Faut-il que La France insoumise (LFI) entende Céline Quatennens? "Ce n'est pas mon opinion", répond Alexis Corbière sur LCI ce jeudi. Elle "n'est pas adhérente" à cette formation politique et n'a pas émis le souhait d'être entendue, souligne le député insoumis de Seine-Saint-Denis.

Cette dernière a dénoncé mercredi auprès de l'AFP des "colères", des "crises" et "des violences physiques et morales" de la part d'Adrien Quatennens depuis "plusieurs années", réfutant tout "contexte d'agressivité mutuelle". De nouvelles accusations que l'élu "dément absolument".

Le député LFI est en retrait depuis qu'il a reconnu avoir giflé son épouse en septembre. Il sera convoqué le 13 décembre prochain devant le tribunal judiciaire de Lille pour comparution sur reconnaissance préalable de culpabilité.

Clémentine Autain a rapidement pris la parole pour réagir, se disant dans les colonnes du Figaro, favorable à ce que son groupe "d'une manière ou d'une autre, puisse entendre Céline Quatennens si elle l'accepte".

"Il ne s'est pas rien passé"

Alexis Corbière répond sur LCI qu'il ne "veut pas que son mouvement politique vive au rythme de cette déchirure conjugale". Il dénonce "le jeu médiatique" et appelle à "parler d'autre chose". "Il ne s'est pas rien passé", souligne ce proche de Jean-Luc Mélenchon.

Et d'insister: "Cet homme était coordinateur national de notre mouvement, il ne l’est plus. Cet homme était un des principaux porte-parole de notre mouvement, il ne l’est plus. Il ne siège dans aucune instance. Il ne vient pas à notre groupe, il ne prend pas la parole. Il est suspendu de tout ça".

Pour la suite, Alexis Corbière s'en remet à l'autorité judiciaire. "A ce stade, le seul écrin d'écoute - imparfait je le sais - c'est la justice qui dans le silence d'un bureau va écouter tout le monde", dit-il. "Si des gens considèrent qu'ils n'ont pas été suffisamment entendus, qu'ils y aillent".

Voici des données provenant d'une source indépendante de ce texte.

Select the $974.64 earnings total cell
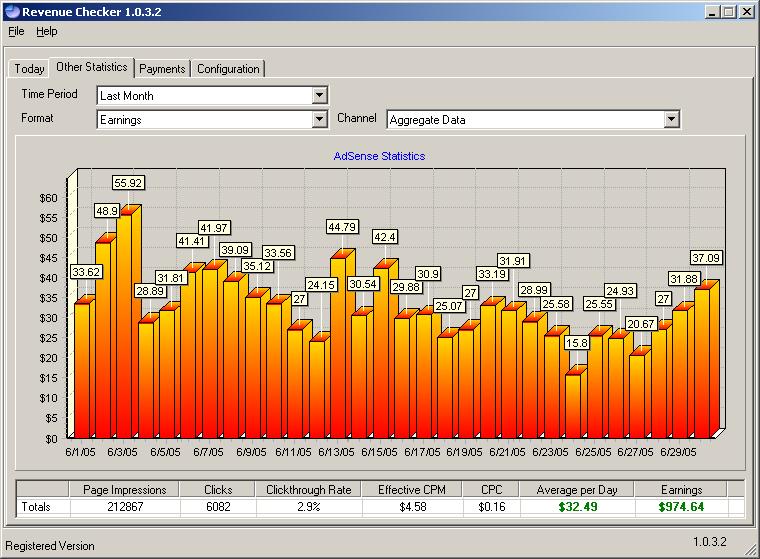 tap(681, 507)
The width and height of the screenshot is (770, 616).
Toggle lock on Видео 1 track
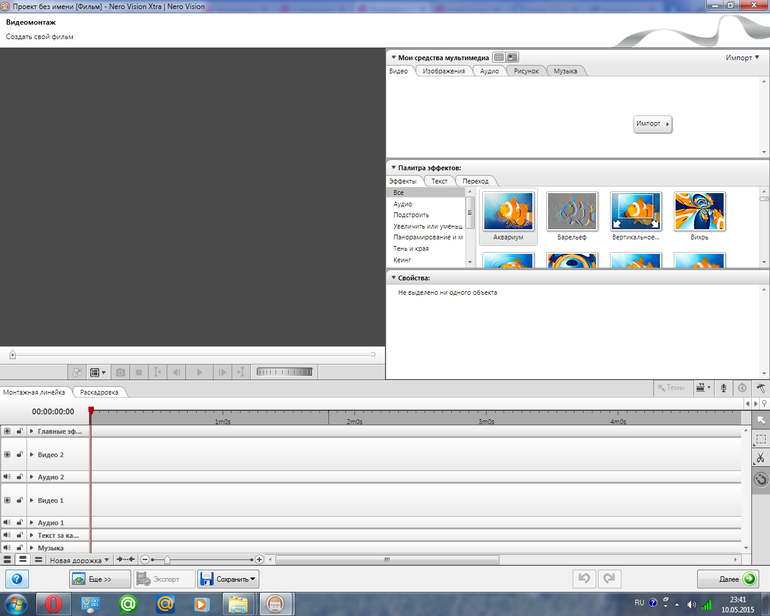[x=19, y=499]
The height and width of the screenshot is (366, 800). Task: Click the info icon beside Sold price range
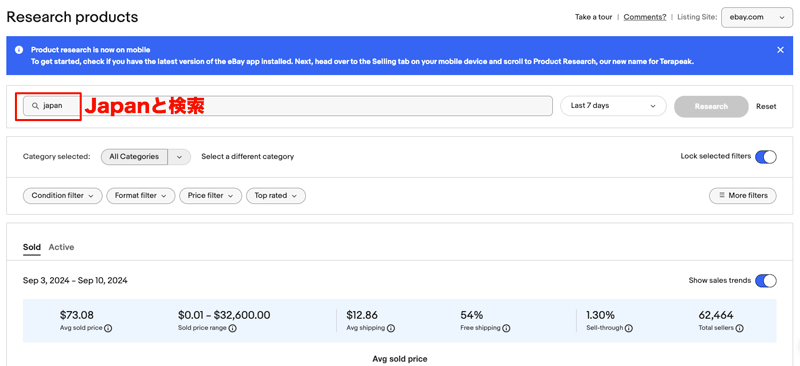[x=233, y=328]
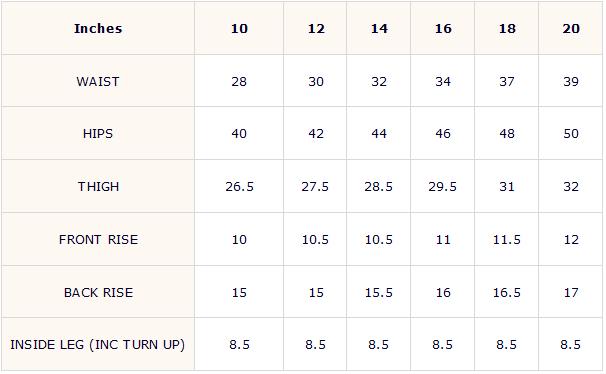
Task: Click size 12 column header
Action: 316,29
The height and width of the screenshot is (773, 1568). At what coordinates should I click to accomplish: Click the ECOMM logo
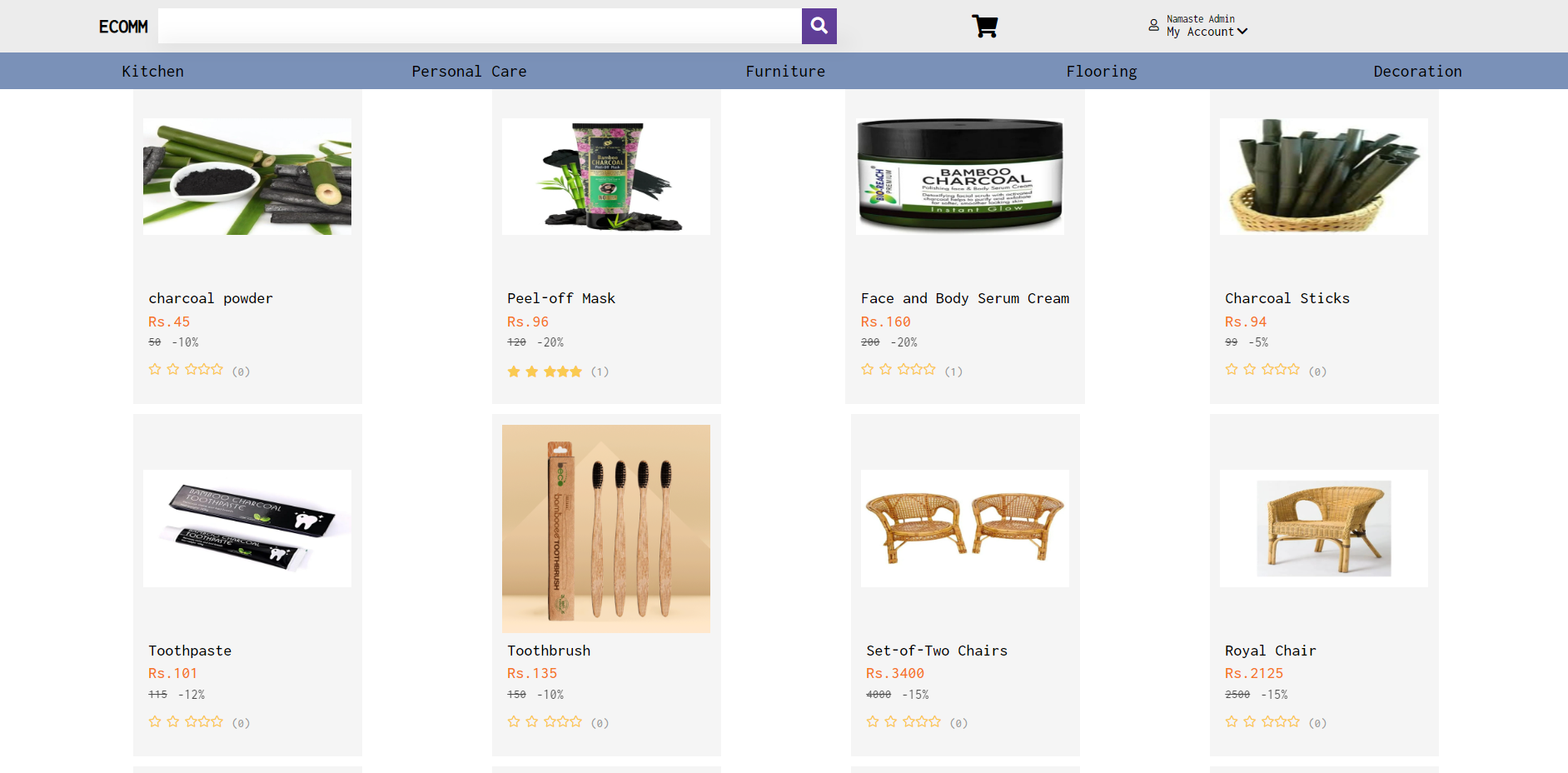123,27
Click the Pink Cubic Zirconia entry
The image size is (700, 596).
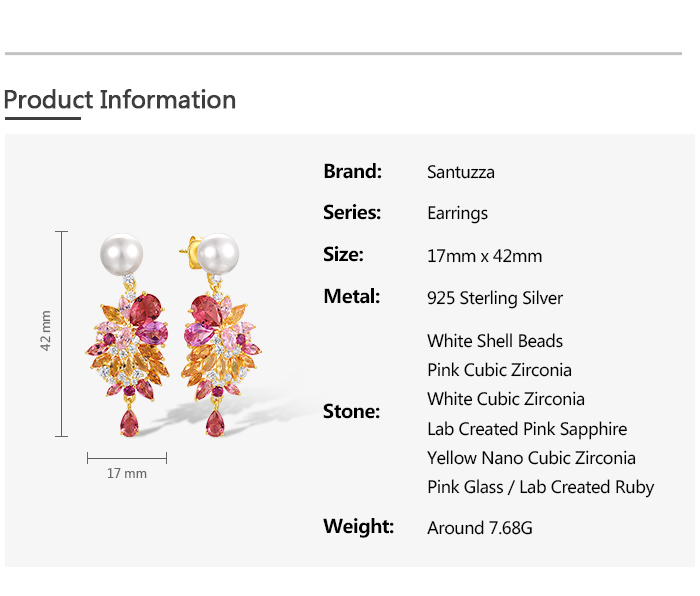point(499,370)
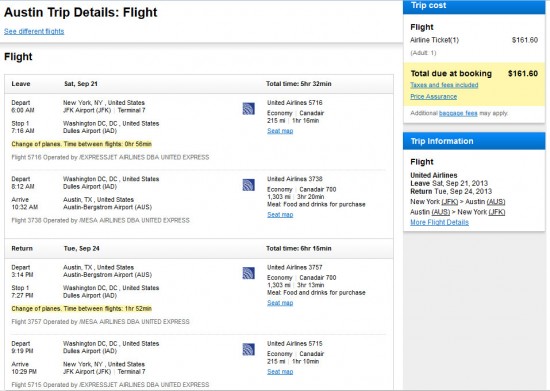The image size is (550, 391).
Task: Click United Airlines logo for flight 3738
Action: tap(248, 185)
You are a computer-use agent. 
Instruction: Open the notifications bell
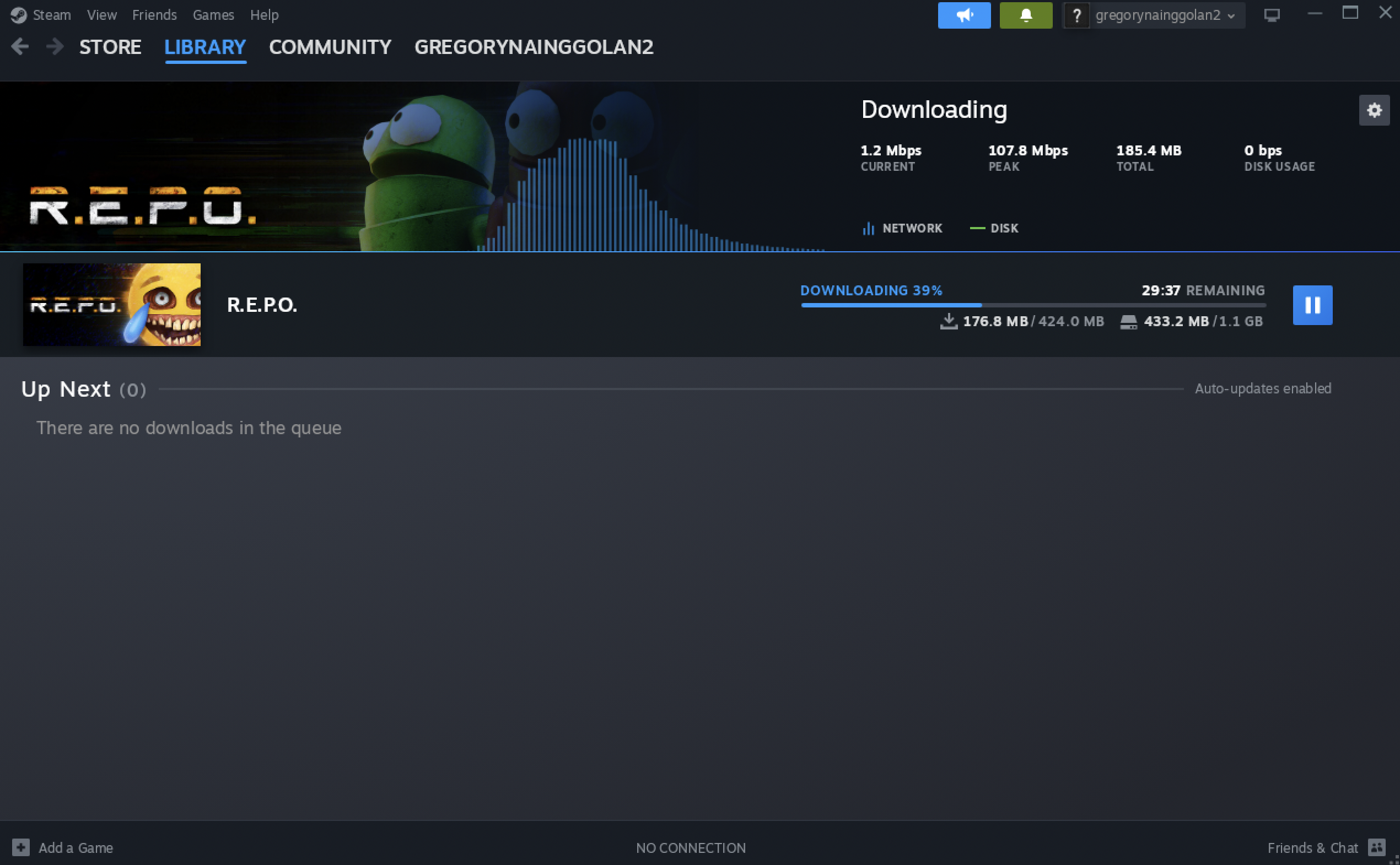[x=1025, y=15]
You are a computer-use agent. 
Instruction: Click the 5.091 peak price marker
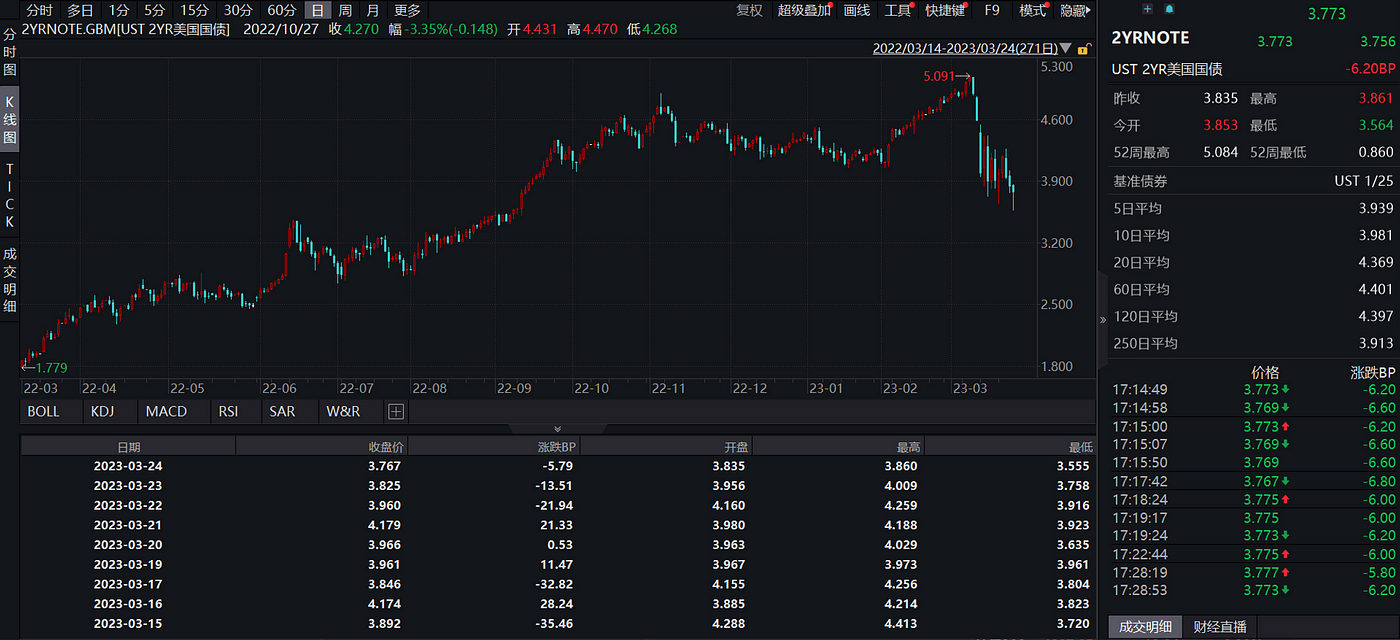pyautogui.click(x=938, y=75)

En droite ligne du communiqué publié par LFI ce mercredi, Alexis Corbière indique "qu'à partir du calendrier judiciaire qui va évoluer, nous déciderons collectivement" du sort d'Adrien Quatennens. "Je n'appellerai pas à la démission d'un député car c'est aux électeurs de le faire", ajoute-t-il.